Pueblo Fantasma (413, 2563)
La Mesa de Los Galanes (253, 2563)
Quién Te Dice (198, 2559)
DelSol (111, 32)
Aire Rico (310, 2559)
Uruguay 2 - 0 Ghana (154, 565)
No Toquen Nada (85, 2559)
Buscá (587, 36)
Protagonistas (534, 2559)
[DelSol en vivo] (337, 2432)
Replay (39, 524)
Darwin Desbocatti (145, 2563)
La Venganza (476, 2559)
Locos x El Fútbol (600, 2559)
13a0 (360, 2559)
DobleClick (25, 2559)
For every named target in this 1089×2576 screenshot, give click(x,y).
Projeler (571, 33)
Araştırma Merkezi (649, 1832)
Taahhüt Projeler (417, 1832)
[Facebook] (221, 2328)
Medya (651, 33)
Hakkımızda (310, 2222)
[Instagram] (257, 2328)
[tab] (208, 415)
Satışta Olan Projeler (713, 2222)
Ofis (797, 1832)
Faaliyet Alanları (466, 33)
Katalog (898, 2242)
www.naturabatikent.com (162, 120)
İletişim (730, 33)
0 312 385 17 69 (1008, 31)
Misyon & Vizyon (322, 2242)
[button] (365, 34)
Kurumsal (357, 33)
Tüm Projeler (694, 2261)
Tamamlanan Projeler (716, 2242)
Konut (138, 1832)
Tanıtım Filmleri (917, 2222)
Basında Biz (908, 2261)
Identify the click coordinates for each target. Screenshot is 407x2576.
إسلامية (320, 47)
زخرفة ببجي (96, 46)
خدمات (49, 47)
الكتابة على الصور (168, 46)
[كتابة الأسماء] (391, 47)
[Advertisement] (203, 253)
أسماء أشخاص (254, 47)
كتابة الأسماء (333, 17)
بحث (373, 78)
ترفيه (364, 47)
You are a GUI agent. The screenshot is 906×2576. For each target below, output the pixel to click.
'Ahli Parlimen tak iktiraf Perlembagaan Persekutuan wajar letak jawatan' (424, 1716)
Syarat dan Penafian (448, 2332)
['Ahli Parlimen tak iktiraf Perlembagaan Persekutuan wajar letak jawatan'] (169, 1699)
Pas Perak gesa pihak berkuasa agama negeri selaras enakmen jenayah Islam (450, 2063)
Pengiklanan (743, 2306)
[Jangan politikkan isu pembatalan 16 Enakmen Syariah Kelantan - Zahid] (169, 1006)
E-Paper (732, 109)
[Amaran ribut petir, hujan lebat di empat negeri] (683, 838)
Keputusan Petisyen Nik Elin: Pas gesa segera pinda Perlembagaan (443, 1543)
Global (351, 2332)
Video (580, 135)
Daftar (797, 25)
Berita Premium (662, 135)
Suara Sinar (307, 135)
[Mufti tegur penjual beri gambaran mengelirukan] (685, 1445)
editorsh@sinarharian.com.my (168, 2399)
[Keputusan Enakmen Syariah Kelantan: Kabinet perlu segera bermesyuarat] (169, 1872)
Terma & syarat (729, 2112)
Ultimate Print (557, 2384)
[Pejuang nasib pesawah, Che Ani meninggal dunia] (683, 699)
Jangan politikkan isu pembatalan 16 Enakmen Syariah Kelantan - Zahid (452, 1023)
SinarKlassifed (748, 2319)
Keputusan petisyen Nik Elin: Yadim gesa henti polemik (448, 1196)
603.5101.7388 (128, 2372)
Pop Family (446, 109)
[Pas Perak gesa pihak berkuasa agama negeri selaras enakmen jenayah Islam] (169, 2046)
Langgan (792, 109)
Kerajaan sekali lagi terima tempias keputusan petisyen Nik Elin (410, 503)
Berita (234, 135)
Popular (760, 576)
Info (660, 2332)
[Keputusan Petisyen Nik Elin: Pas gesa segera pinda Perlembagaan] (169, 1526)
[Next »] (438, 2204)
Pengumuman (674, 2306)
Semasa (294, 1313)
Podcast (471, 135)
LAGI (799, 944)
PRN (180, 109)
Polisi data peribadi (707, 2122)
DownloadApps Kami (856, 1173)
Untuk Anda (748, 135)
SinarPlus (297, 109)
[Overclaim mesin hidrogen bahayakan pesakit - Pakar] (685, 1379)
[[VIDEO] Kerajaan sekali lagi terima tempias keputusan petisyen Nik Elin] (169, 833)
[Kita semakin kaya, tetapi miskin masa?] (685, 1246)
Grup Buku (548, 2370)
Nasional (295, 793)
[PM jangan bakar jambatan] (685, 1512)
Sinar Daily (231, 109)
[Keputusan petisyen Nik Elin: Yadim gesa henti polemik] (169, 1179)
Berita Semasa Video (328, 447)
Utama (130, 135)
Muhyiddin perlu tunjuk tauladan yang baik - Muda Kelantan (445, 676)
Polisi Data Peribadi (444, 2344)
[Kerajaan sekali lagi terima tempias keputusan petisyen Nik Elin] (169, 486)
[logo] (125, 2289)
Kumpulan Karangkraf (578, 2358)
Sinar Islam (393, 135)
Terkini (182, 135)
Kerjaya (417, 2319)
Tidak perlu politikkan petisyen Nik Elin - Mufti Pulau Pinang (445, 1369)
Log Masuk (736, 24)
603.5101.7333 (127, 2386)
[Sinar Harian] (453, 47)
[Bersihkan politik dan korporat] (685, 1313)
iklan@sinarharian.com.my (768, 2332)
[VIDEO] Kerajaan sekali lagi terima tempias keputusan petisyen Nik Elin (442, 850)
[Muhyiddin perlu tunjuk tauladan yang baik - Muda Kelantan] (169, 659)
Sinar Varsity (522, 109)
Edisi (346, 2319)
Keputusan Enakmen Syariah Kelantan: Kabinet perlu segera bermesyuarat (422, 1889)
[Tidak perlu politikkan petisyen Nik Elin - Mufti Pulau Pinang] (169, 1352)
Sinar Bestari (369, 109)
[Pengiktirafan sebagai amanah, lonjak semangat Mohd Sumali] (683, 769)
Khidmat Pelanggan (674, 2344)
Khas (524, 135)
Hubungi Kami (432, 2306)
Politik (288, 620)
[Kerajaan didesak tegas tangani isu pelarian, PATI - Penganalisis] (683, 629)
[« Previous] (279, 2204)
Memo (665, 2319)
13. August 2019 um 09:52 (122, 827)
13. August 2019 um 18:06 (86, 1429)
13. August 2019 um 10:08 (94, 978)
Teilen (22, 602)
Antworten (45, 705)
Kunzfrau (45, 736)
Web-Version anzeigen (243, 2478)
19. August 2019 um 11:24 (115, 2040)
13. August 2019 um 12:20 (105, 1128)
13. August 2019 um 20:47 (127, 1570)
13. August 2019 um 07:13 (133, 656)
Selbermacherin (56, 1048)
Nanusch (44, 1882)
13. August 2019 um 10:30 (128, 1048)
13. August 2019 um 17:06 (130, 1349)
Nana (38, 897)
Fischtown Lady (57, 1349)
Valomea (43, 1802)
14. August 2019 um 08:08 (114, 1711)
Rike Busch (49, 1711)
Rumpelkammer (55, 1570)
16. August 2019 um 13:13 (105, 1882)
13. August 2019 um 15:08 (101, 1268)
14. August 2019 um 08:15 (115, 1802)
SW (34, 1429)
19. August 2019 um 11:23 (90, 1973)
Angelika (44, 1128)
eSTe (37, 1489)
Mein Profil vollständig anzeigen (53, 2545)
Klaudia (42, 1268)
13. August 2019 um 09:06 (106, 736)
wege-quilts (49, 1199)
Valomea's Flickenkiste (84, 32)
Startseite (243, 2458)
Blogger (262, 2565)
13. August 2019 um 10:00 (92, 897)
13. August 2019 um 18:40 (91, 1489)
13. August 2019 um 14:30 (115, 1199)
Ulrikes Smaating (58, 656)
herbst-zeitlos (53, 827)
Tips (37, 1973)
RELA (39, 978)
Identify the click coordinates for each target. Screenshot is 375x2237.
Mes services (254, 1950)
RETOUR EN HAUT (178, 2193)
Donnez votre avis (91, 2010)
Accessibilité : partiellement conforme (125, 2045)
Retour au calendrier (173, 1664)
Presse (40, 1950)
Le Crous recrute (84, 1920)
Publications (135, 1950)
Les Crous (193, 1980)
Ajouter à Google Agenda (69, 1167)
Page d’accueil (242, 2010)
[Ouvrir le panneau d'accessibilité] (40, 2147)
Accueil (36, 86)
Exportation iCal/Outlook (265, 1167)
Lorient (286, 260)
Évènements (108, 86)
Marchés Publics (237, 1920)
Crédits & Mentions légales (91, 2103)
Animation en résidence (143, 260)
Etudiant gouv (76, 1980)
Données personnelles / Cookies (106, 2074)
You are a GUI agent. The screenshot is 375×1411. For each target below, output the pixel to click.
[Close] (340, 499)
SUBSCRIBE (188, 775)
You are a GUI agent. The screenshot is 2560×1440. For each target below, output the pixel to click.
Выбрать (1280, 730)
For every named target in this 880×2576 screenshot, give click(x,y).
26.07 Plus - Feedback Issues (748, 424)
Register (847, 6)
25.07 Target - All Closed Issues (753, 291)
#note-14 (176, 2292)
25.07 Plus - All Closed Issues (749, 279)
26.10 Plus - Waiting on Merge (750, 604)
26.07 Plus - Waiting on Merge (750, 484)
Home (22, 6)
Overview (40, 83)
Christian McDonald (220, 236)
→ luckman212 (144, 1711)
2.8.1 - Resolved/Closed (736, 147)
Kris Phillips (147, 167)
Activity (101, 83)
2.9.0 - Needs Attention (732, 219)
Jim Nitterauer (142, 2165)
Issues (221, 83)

——————————

__WORK TO BE COMPLETED__: Ending with the line containing "DobleClick (25, 2559)", please print exactly the lines of the material above from its first line onward, and nothing else.

__RESPONSE BELOW__:
Pueblo Fantasma (413, 2563)
La Mesa de Los Galanes (253, 2563)
Quién Te Dice (198, 2559)
DelSol (111, 32)
Aire Rico (310, 2559)
Uruguay 2 - 0 Ghana (154, 565)
No Toquen Nada (85, 2559)
Buscá (587, 36)
Protagonistas (534, 2559)
[DelSol en vivo] (337, 2432)
Replay (39, 524)
Darwin Desbocatti (145, 2563)
La Venganza (476, 2559)
Locos x El Fútbol (600, 2559)
13a0 (360, 2559)
DobleClick (25, 2559)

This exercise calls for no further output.